‘Gretel & Hansel’ Movie Review: Sophia Lillis Overcomes It Again
Sophia Lillis just can’t catch a break. First she’s terrorized by Pennywise in It. Then she’s traumatized in Sharp Objects and covered in blood in I Am Not Okay With This. Now she’s in an intensified Grimm fairy tale in Gretel & Hansel. It’s working for her though. Her characters always seem to overcome, and she’ll always be Nancy Drew.
Sophia Lillis is Gretel
Gretel & Hansel is not messing around. Gretel (Lillis)’s mother (Fiona O’Shaughnessy) tries to marry her off, and when Gretel doesn’t impress the guy she tells her daughter to smile more.
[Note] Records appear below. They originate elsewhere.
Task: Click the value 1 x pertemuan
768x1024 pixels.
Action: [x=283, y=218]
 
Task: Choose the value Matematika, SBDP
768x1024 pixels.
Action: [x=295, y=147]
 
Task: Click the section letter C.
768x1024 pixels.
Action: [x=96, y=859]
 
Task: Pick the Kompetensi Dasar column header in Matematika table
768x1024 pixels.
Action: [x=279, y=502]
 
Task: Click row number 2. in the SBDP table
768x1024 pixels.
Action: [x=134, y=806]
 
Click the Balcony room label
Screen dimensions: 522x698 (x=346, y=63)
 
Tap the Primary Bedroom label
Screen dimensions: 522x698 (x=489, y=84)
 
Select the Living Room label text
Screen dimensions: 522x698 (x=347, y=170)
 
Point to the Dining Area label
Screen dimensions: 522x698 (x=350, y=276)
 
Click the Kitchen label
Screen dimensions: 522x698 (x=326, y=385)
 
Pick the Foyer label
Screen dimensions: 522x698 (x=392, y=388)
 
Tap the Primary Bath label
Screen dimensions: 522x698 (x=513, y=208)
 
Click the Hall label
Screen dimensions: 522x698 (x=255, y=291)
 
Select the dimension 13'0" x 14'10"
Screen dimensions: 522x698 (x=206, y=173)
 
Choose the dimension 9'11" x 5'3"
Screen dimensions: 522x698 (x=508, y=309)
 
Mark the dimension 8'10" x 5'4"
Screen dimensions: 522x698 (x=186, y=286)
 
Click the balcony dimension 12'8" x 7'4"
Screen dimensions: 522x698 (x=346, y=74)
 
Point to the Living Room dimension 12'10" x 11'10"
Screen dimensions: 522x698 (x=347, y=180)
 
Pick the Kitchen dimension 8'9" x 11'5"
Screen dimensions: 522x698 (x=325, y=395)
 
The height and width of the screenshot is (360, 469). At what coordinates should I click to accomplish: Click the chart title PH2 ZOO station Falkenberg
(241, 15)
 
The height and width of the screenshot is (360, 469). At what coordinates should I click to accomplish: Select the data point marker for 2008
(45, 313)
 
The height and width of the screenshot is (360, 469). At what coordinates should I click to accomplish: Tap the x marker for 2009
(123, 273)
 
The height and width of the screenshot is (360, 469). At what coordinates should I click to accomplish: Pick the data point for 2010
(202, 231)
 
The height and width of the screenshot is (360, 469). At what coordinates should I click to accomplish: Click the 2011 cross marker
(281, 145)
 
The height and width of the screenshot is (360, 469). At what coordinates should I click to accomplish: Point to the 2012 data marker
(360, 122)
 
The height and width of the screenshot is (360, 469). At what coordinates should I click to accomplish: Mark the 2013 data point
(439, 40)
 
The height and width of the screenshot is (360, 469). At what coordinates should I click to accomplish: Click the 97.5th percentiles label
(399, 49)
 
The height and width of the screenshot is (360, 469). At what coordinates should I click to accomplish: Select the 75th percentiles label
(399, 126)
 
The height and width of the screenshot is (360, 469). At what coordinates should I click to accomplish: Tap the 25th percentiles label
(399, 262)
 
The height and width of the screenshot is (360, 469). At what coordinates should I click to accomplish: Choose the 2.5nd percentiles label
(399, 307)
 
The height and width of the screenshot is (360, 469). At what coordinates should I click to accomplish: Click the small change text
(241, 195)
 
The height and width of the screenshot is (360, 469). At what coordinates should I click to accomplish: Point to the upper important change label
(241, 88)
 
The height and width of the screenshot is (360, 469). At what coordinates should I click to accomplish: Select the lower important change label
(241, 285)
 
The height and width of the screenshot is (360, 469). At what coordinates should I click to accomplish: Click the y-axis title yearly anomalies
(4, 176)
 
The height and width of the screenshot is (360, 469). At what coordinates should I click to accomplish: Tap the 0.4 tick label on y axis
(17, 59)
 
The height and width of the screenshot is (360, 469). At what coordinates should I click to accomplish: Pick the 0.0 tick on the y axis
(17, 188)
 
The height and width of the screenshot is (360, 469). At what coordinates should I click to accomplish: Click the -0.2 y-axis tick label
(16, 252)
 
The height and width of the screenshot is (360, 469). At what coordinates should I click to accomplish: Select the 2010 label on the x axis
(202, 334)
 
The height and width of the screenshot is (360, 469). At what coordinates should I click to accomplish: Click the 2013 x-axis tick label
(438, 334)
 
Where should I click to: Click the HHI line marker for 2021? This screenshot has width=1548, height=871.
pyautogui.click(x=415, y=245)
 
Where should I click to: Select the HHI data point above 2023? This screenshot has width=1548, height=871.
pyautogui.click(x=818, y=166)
Women will still be dealing with that one for another few centuries.
Mom drives her kids away with an axe, so Gretel and Hansel (Samuel J. Leakey) take their chances on their own. Such a violent rejection by their mother doesn’t seem to phase them much, but they don’t have much time to consider it. They’re assaulted in the next shelter, save for a kindly man rescuing and cooking for them. Then, of course, they wind up at the house of a witch (Alice Krige).
The horror of ‘Gretel & Hansel’
The story of “Hansel and Gretel” is already pretty intense. A witch is trying to cook and eat them, until they turn the tables. Director Osgood Perkins ramps up the intensity of his Gretel & Hansel with more subtlety.
He creates a lot of surreal imagery just with a low camera, creating space in a room or the woods around Gretel. She begins to fill the frame more and more as the camera gets closer, gradually changing the feeling of the scene. Angles and corners also play a role in the aesthetic. The sets are the most compelling aspect of Gretel & Hansel.
Within the house, Perkins creates surreal scenes just by where he places Gretel and Hansel in the room in relation to each other. Gretel’s dreams get even trippier than the mushrooms they eat in the woods.
There is something not quite right about everything. The witch has endless food but no cattle or garden. Gretel suspects something, but it’s subtle. She’s not just shoving them into an oven. By the time the witch puts on a pointy hat and slings a shovel over her shoulder like a broom, she very subtly looks wicked but it’s natural.
Sophia Lillis empowers Gretel
Perkins and screenwriter Rob Hayes use the Brothers Grimm story to tell a tale of youth empowerment. Gretel comes into supernatural powers, but even more importantly she learns the balance between caretaking and independence. With both, no adult stands in her way, and many try to.
She talks in a semi-old timey way and pace. “Frankly” is a word that seems modern, and sources say it emerged in the 19th century. Aside from that word, the script makes an effort to make the dialogue sound like a bygone era, but it’s not so authentic it sounds foreign.
Gretel & Hansel is now on VOD, DVD and Blu-ray. The Blu-ray and DVD include a storybook version of the film with illustrations resembling Lillis and Leakey’s likenesses.